Certainly, it's crucial to vigilantly monitor and address adverse events associated with drugs like Tagrisso, which can include issues like numbness in the hands and feet and cardiac toxicity. For Leclaza, management involves dose adjustments or the addition of nerve pain medications in cases where patients experience numbness. This approach helps ensure patient safety and optimize their treatment experience.

Q: Wouldn't a lower dose be less effective against cancer?

A: This could indeed be the case, and as more data accumulates, it may become evident that effectiveness can be sustained with dose reductions. As of now, relying primarily on laboratory data, significant dose reduction is not extensively recommended. However, with increasing experience in administering the treatment, it is likely that we will gain more confidence in managing it effectively without compromising its benefits.

Q: The Korean sub-analysis in the LASER301 trial was noteworthy because there were no Korean data in the first-line setting. Can you share the results?

A: Tagrisso has faced challenges in the reimbursement process, mainly because of the absence of valid overall survival (OS) data in the Asian sub-analysis. However, Leclaza holds a strong case for prescription in Korean patients. This is attributed to the fact that approximately one-third of the LASER301 trial participants were Koreans, and consequently, there is access to Korean sub-analysis data, providing a solid rationale for its use in the Korean patient population.

Q: Why do you believe there are elevated expectations for the MARIPOSA trial, set to be unveiled at the European Society for Medical Oncology (ESMO) 2023, given the ongoing combination therapy trials for EGFR-targeted therapies?

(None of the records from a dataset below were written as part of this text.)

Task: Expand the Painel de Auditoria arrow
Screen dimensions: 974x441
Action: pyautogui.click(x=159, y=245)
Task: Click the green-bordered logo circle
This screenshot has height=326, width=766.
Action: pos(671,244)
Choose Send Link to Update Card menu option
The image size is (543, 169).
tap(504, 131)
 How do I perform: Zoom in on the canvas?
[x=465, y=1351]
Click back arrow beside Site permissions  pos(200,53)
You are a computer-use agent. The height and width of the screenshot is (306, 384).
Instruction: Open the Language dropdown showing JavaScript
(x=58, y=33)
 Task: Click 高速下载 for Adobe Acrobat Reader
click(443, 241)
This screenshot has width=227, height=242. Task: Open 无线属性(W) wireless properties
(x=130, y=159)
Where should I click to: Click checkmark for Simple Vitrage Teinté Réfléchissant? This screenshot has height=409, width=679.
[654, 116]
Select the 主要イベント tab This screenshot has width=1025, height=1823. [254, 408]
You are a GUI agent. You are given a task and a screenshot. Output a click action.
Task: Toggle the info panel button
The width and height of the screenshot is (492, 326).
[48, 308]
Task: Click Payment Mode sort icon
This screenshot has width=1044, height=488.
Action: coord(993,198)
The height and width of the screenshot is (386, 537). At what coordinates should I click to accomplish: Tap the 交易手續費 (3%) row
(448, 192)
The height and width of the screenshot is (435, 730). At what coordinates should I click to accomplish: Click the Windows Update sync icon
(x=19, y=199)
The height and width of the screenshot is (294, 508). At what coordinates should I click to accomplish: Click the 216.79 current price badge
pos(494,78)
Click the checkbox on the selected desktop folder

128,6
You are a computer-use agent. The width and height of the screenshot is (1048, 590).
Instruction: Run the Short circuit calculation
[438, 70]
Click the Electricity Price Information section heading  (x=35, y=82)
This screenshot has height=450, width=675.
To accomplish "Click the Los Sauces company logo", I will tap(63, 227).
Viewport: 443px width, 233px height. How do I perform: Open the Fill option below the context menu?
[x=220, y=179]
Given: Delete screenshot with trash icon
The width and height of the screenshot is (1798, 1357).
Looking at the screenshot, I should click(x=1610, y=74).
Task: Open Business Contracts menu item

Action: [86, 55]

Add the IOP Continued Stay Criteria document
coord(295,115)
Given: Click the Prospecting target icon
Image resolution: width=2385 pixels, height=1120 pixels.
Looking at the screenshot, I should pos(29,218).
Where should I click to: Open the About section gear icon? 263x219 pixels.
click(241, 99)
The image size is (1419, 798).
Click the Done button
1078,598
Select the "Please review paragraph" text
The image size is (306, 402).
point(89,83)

A: The MARIPOSA trial will be presented at ESMO 2023 with specific clinical results, but the top-line presentation was positive. Depending on the specific clinical results, I think we could see a shift in practice in the future. However, because it is a targeted therapy-targeted therapy combination, the effectiveness may be better, but there are also side effects to deal with, so depending on the future results, we will be able to judge whether it is better to use it sequentially or whether it is more advantageous to use it in combination from the beginning.